* EXERCISE:
Count the lines in the items below that contain the word "pyautogui". Reply with the number only.

----- DATA EXTRACTS

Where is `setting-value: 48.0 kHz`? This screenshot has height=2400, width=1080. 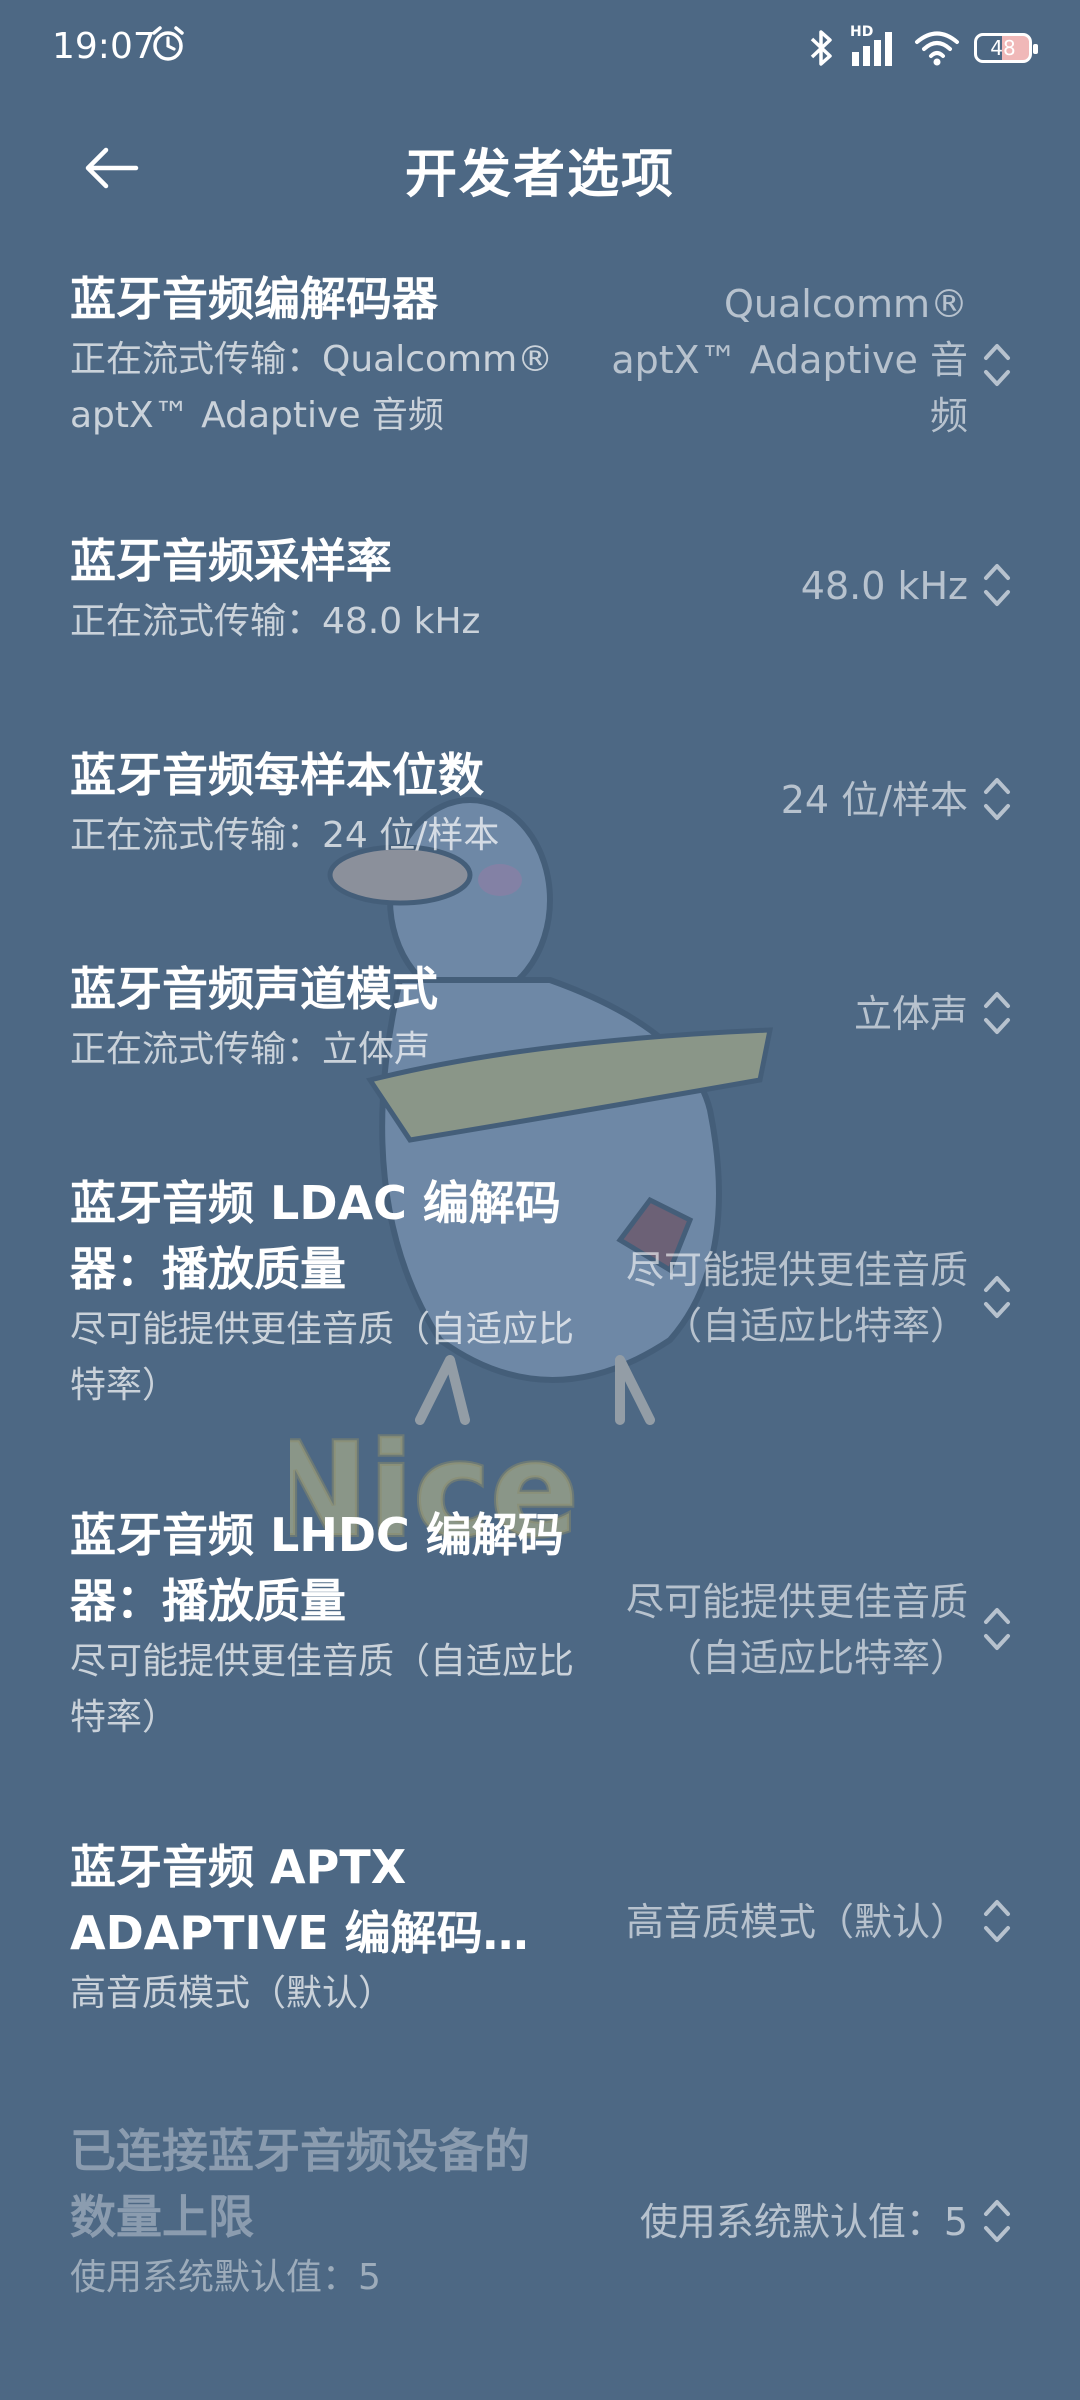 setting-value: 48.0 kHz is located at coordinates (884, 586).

----------
----- DATA EXTRACTS

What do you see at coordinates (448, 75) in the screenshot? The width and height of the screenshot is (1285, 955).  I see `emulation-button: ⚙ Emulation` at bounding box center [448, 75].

----------
----- DATA EXTRACTS

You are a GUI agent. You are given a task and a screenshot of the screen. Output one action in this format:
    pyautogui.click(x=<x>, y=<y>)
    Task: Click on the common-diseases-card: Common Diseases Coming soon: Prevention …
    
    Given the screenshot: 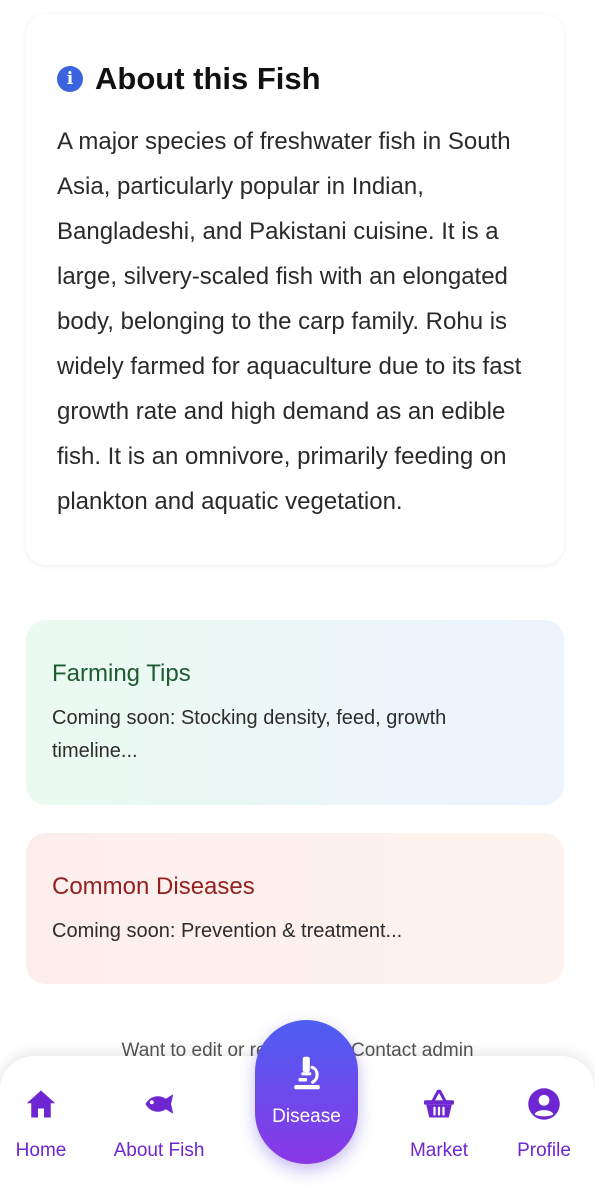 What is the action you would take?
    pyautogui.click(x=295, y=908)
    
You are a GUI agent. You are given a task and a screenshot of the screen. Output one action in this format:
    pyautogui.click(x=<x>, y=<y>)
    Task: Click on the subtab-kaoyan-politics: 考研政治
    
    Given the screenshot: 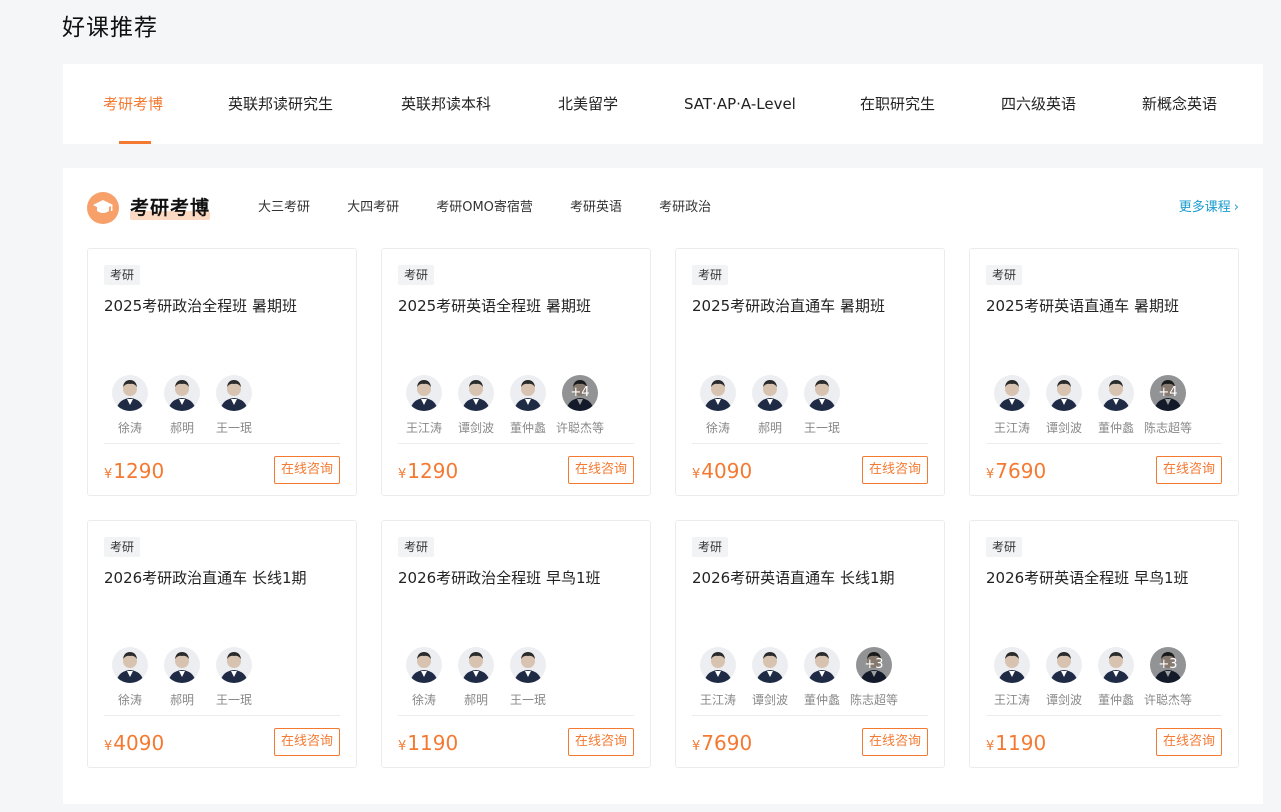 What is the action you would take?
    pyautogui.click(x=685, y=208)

----------

* YOUR SOLUTION:
4